Beschrijving van de attractie
Karak, een van de bastions van de kruisvaarders, ligt 900 meter boven de zeespiegel binnen de muren van de oude stad. Tegenwoordig is de bevolking ongeveer 170 duizend mensen. Het trekt toeristen aan met een groot aantal goed bewaard gebleven 19e-eeuwse Ottomaanse gebouwen, restaurants en uitstekende infrastructuur. Maar de belangrijkste attractie is natuurlijk het Karak-kasteel.
De stad is gebouwd op een driehoekig plateau met een kasteel aan de smalle zuidkant. De lengte van het kasteel is 220 m, breedte 125 m in het noordelijke deel en 40 m in het zuidelijke deel, waar een smalle kloof, veranderd in een brede sloot, de aangrenzende, hogere heuvel scheidt - de ooit favoriete schietpositie van Saladin. Als je naar de muren kijkt, is het gemakkelijk om, tussen het donkere ruwe metselwerk van de kruisvaarders, zorgvuldig vervaardigde blokken van lichte kalksteen te vinden, het werk van Arabische bouwers.
Enkele eeuwen later brachten de kruisvaarders ongeveer twintig jaar door met het bouwen van hun enorme kasteel. Na voltooiing van de bouw in 1161, werd het de residentie van de heerser van Transjordanië, dat in die tijd werd beschouwd als het belangrijkste feodale bezit van de kruisvaardersstaat, die hen van landbouwproducten voorzag en belastingen betaalde. Na verschillende belegeringen in de vroege jaren 1170 te hebben doorstaan, werd Karak gevangengenomen door Reynald de Chatillon, een heerser die bekend stond om zijn roekeloosheid en barbaars gedrag. Door alle overeenkomsten te schenden, begon hij handelskaravanen en pelgrims te plunderen die naar Mekka gingen, viel hij de bakermat van de islam aan - de Hejaz, viel hij Arabische havens aan de Rode Zee binnen en dreigde hij zelfs Mekka zelf in te nemen. Saladin, heerser van Syrië en Egypte, reageerde prompt. Hij nam de stad Karak met geweld in, verbrandde het tot de grond toe en veroverde zelfs bijna het kasteel zelf.

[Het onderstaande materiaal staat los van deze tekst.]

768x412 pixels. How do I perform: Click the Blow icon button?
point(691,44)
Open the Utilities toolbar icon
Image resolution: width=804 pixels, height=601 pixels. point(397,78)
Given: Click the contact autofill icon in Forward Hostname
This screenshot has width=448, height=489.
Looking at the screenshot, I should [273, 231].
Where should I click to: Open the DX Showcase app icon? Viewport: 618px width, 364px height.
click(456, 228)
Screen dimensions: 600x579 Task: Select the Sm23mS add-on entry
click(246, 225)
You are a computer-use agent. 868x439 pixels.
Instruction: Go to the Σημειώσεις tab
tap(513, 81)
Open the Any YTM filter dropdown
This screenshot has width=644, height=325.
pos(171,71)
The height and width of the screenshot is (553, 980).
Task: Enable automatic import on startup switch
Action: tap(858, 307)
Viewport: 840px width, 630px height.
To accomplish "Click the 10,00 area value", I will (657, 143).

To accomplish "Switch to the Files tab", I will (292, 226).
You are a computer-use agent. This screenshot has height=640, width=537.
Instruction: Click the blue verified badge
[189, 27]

Reynalds aanval op een grote karavaan in vredestijd in 1177 resulteerde in een snelle vergelding van Saladin, die de oorlog verklaarde aan de kruisvaardersstaat, wat eindigde in de nederlaag van de kruisvaarders in de slag bij Hattin. Saladin bevrijdde bijna alle gevangenen, behalve Reynald, die hij persoonlijk executeerde. De verdedigers van Karak doorstonden bijna acht maanden van een langdurige belegering en gaven zich vervolgens over aan de moslims, die hen genereus aan alle vier de kanten vrijlieten.

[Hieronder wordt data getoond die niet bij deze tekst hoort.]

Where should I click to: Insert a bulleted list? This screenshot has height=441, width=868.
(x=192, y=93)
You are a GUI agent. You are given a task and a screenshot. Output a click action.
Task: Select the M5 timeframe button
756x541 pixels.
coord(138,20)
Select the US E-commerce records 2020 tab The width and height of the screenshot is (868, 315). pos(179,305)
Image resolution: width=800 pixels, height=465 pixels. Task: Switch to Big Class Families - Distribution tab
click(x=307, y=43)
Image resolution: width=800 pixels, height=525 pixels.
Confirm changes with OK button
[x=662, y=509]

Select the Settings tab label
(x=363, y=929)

Karak, opnieuw in islamitische handen, werd de hoofdstad van een regio die een groot deel van het moderne Jordanië omvat en speelde de volgende twee eeuwen een sleutelrol in het politieke leven van het Midden-Oosten. Een tijdlang was Karak zelfs de hoofdstad van de hele staat Mamluk, toen sultan al-Nasir Ahmad de eindeloze gevechten in de machtsstrijd in Caïro beu was. Inderdaad, zijn broer en erfgenaam, al-Salih Ismail, moest acht belegeringen ondernemen voordat hij in staat was het fort te veroveren en de koninklijke regalia terug te krijgen. Het was tijdens deze belegeringen dat Karak de twijfelachtige eer kreeg om het belangrijkste doelwit te worden van de meest moderne artillerie in het Midden-Oosten in die tijd: al-Salih Ismail gebruikte kanonnen en buskruit voor de aanval.

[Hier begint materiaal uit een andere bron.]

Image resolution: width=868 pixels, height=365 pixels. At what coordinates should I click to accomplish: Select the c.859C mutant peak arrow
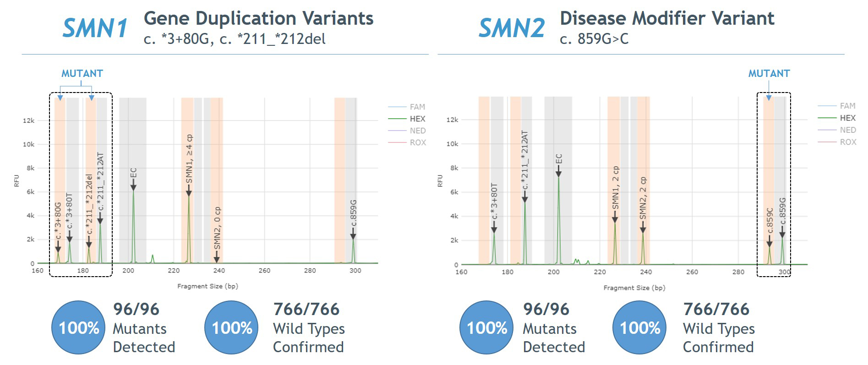[x=770, y=242]
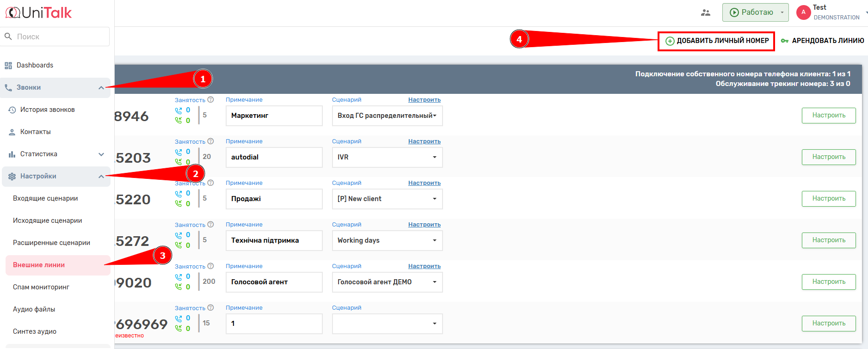This screenshot has width=868, height=349.
Task: Click the users group icon in header
Action: (x=705, y=12)
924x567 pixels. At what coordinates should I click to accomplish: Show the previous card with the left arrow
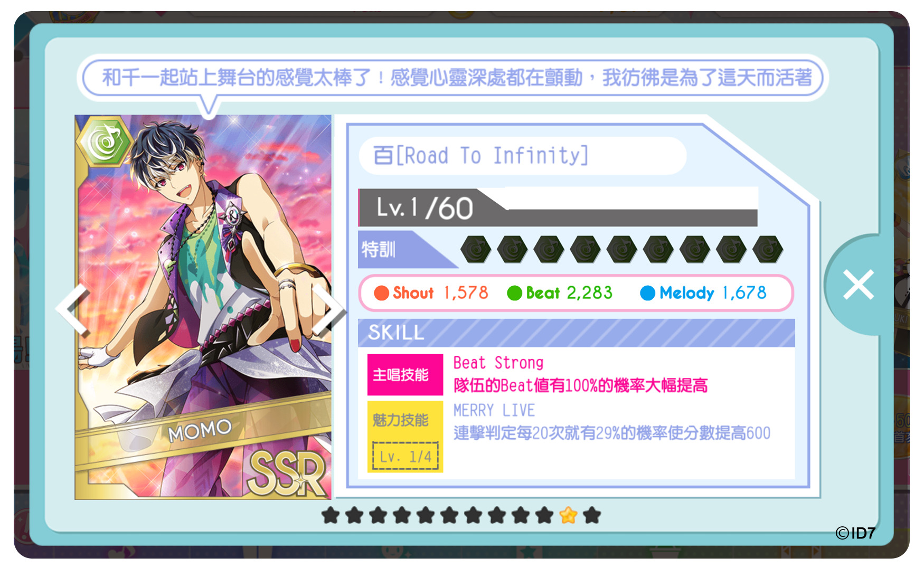[x=73, y=309]
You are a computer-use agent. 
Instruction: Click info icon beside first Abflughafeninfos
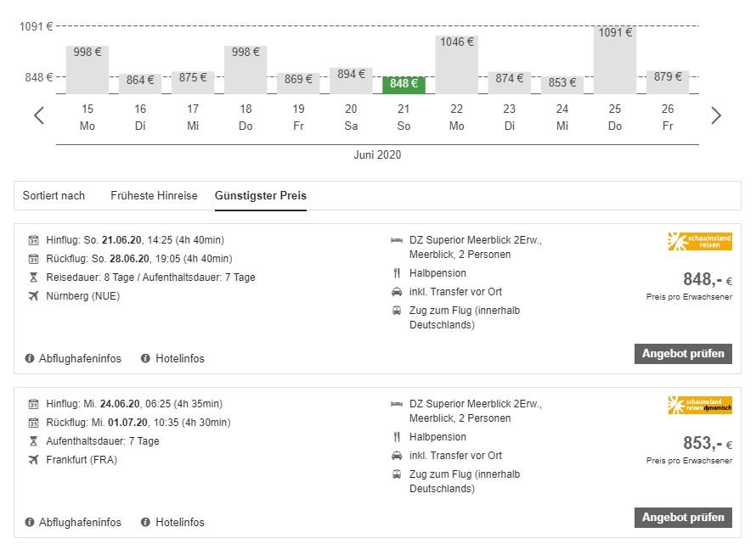point(30,358)
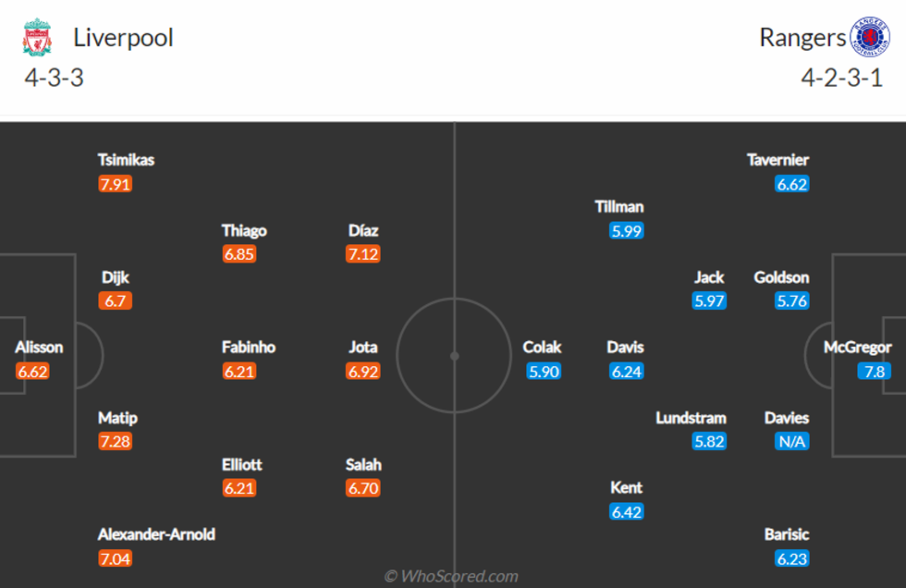The height and width of the screenshot is (588, 906).
Task: Select player Thiago on the pitch
Action: click(244, 230)
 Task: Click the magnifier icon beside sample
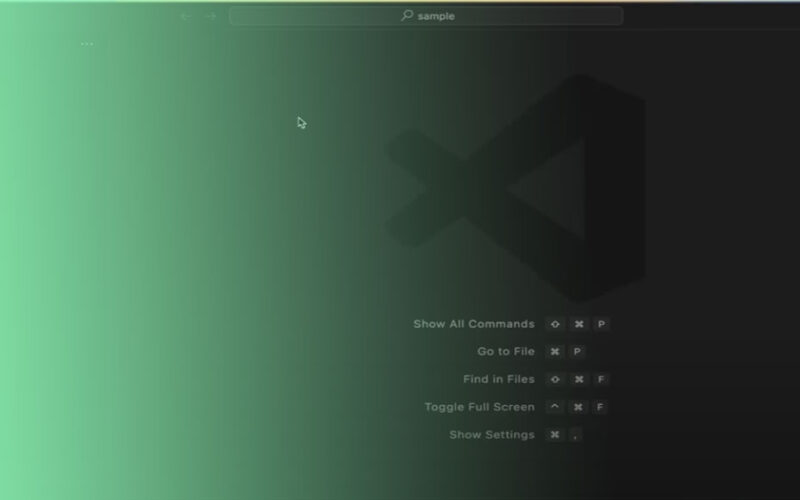point(407,16)
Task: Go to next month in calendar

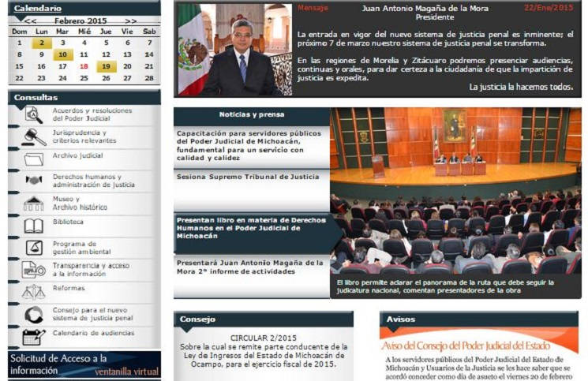Action: click(130, 21)
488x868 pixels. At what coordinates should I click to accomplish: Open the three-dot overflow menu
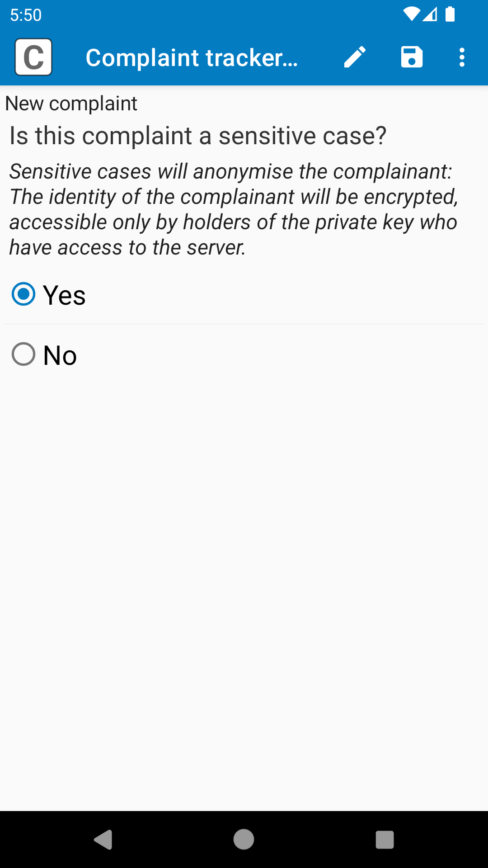click(x=462, y=57)
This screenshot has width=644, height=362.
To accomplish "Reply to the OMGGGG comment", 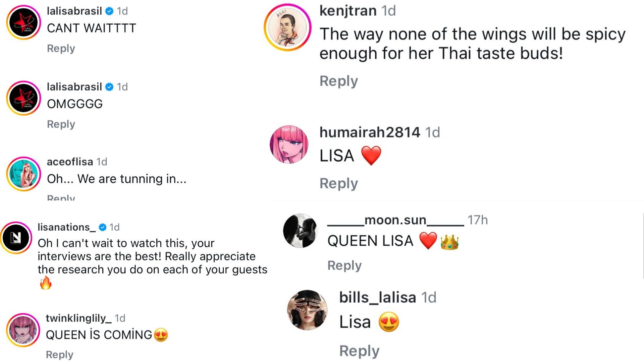I will [x=61, y=124].
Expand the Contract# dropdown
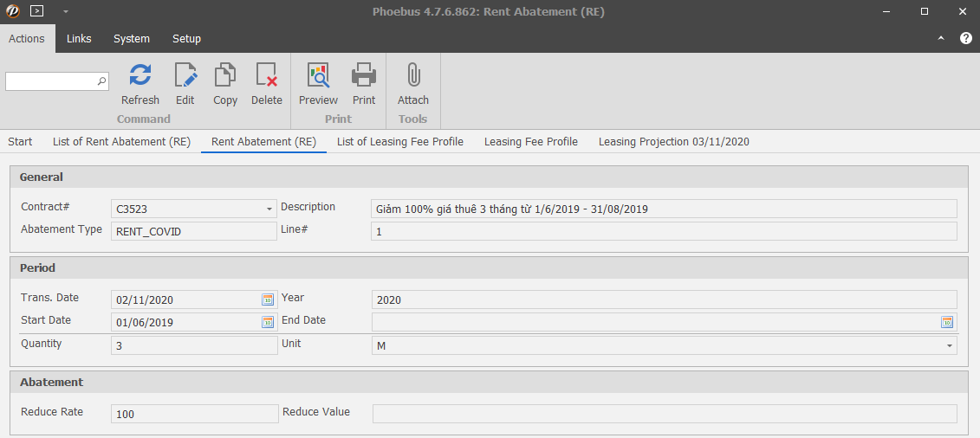This screenshot has width=980, height=438. click(x=269, y=209)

Tijdens het bewind van de Ayyubiden en de eerste Mamluk-sultans onderging het kasteel een ingrijpende verbouwing en werden de stadsversterkingen versterkt met massieve torens, die blijkbaar geen poort hadden: de weg naar de stad liep door ondergrondse gangen, waarvan de ingangen zijn nog zichtbaar.
In latere tijden werd de stad af en toe een toevluchtsoord voor rebellen en werd het kasteel gebruikt als locatie voor stamraden. Sinds 1894, na de vestiging van een stevige Turkse heerschappij, werd het Mamluk-paleis in het fort veranderd in een gevangenis. De Grote Arabische Opstand was de genadeslag voor de Turkse overheersing, die eindigde in 1918.